→ Exercise directions
Your answer should reproduce every line of the material in which the word "delivery" occurs.

→ Provided records
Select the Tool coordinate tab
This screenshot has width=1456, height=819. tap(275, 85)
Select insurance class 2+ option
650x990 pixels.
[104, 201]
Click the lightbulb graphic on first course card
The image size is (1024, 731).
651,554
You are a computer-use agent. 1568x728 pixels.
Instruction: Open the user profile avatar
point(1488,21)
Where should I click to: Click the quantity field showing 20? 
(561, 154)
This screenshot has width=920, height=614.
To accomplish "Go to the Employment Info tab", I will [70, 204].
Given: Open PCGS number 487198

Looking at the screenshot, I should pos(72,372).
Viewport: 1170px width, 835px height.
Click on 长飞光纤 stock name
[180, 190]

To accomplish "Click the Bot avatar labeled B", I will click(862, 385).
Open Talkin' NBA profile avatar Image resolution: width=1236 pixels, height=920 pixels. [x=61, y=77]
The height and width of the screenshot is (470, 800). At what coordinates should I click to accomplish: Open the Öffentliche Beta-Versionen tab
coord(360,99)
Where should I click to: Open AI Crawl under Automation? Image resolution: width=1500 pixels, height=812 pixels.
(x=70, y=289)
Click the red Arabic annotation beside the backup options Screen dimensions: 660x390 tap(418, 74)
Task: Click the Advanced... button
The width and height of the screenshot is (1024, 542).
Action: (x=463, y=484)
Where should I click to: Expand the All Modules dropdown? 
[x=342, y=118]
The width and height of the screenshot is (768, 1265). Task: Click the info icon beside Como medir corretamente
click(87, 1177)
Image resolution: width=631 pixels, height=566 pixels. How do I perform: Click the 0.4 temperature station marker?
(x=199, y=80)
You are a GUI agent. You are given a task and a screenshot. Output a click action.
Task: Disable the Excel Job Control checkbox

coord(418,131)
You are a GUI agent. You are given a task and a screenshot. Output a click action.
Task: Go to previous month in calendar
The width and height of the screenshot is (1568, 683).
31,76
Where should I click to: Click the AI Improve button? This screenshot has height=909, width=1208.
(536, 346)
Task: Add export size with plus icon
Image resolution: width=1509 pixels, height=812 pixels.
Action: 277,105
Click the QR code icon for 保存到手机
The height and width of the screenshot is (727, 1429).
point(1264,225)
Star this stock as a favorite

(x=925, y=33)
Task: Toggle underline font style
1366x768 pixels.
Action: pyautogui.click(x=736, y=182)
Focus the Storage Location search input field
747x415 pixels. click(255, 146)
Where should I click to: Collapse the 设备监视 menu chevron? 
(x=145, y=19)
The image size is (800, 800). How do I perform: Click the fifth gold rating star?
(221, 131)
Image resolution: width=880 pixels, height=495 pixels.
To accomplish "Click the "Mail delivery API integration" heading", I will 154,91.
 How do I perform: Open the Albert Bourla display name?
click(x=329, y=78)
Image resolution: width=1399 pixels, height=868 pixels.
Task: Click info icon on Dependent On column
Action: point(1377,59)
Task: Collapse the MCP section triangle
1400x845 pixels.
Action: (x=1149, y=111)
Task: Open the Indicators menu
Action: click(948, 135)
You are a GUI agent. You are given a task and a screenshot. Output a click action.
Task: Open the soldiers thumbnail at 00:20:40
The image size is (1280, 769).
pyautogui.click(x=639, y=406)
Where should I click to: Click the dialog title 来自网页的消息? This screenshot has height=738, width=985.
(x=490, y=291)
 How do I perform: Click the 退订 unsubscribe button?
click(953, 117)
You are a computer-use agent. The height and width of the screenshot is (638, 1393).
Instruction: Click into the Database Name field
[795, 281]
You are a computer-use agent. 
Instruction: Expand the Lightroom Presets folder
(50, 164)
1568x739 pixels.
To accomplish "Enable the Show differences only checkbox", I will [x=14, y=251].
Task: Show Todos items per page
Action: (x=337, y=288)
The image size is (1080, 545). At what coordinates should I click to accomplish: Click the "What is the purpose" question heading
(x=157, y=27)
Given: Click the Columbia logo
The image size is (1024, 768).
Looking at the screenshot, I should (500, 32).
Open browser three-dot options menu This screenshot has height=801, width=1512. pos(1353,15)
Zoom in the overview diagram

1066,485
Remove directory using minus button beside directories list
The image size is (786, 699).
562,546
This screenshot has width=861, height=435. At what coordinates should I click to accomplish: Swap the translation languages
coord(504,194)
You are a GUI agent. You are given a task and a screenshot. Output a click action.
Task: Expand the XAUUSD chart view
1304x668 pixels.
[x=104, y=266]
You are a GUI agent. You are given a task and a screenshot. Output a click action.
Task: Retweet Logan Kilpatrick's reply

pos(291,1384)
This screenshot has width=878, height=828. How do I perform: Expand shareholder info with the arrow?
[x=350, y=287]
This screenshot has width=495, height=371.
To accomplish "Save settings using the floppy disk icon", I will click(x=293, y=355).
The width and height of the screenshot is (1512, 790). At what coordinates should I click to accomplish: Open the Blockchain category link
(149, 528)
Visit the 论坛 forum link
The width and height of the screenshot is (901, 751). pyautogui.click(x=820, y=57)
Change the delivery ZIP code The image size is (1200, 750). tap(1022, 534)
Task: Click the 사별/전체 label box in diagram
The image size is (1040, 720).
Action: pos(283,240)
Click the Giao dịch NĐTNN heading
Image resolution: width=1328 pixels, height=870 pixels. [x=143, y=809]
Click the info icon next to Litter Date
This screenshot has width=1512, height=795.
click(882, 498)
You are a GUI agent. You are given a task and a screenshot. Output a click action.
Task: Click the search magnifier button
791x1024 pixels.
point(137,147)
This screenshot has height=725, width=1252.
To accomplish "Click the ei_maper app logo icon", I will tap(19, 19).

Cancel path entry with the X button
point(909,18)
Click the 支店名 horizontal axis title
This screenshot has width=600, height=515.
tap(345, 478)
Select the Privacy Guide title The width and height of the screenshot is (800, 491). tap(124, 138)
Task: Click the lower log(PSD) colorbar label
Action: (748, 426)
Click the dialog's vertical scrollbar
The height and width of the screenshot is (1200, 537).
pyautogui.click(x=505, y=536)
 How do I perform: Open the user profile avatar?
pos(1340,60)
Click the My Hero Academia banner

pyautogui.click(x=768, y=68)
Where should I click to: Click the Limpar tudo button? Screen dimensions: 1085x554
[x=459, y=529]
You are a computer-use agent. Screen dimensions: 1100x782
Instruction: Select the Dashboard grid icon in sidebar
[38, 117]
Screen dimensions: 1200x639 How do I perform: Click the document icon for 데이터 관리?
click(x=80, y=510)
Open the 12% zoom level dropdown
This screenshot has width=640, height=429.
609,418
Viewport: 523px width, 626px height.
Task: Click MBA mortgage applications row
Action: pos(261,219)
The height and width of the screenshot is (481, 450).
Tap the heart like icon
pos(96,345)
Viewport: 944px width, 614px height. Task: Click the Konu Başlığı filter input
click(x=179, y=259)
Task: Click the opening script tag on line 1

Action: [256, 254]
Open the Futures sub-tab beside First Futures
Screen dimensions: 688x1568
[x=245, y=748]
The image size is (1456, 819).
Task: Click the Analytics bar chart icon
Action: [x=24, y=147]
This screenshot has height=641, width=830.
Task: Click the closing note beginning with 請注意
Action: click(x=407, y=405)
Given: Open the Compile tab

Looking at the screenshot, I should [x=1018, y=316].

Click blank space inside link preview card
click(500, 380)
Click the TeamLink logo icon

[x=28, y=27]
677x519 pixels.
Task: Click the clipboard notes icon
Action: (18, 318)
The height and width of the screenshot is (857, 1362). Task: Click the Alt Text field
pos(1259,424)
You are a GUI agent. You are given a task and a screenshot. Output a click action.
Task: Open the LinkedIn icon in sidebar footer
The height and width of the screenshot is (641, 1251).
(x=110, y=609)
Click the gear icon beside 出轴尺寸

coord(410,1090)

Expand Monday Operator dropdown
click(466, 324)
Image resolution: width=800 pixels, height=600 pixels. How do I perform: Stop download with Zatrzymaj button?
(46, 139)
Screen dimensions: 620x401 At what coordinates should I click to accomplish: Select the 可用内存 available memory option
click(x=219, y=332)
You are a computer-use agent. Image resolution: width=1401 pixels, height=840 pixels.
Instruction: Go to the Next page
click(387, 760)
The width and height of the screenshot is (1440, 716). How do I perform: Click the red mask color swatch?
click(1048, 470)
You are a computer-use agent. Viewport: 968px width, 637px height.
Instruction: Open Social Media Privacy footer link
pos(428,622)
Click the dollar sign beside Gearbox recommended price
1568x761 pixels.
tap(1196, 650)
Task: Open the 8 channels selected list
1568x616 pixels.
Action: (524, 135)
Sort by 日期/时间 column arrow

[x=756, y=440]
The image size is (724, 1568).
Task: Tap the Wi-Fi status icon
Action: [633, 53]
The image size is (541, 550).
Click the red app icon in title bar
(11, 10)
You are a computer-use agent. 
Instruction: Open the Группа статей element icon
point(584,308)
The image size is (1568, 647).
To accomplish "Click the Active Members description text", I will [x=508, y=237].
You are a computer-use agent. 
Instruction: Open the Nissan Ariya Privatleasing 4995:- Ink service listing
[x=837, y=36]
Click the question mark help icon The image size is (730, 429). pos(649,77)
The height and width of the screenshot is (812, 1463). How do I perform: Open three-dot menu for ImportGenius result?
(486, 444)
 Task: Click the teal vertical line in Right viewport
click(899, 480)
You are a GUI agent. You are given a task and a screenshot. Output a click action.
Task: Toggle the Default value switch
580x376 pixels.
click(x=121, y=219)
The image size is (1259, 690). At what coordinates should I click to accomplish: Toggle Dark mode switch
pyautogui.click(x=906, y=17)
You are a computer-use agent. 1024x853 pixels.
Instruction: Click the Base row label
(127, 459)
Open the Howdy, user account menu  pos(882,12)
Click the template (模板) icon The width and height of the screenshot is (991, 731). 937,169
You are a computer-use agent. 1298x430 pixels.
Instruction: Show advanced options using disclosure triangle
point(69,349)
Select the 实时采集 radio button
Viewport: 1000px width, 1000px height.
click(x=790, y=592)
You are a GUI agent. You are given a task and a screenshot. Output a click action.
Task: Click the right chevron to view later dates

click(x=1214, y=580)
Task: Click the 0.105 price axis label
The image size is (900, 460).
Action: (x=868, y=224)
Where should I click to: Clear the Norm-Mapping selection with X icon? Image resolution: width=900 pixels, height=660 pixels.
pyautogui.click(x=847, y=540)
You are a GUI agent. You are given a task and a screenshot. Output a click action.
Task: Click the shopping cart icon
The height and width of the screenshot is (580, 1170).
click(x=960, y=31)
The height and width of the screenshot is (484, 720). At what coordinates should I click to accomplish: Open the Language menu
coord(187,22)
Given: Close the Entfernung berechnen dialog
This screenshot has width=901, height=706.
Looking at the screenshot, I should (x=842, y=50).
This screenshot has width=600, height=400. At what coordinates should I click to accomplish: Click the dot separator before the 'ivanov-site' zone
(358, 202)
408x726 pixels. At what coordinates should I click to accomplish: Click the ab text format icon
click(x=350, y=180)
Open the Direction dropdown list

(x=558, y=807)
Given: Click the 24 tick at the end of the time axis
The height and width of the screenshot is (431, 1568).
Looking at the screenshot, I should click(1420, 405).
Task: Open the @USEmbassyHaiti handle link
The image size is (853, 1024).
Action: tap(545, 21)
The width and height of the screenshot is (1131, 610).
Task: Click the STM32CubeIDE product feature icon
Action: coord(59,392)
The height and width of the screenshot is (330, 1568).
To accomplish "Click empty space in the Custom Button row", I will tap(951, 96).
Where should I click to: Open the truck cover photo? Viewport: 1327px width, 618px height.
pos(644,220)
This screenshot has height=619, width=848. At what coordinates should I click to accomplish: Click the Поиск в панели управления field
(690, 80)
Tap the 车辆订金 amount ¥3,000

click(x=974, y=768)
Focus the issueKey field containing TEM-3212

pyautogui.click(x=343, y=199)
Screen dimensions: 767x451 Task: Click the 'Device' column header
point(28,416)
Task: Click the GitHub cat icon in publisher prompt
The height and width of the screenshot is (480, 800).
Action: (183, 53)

→ Solution for this exercise
To accomplish "Click the "Mail delivery API integration" heading", I will 154,91.
Change the delivery ZIP code The image size is (1200, 750). tap(1022, 534)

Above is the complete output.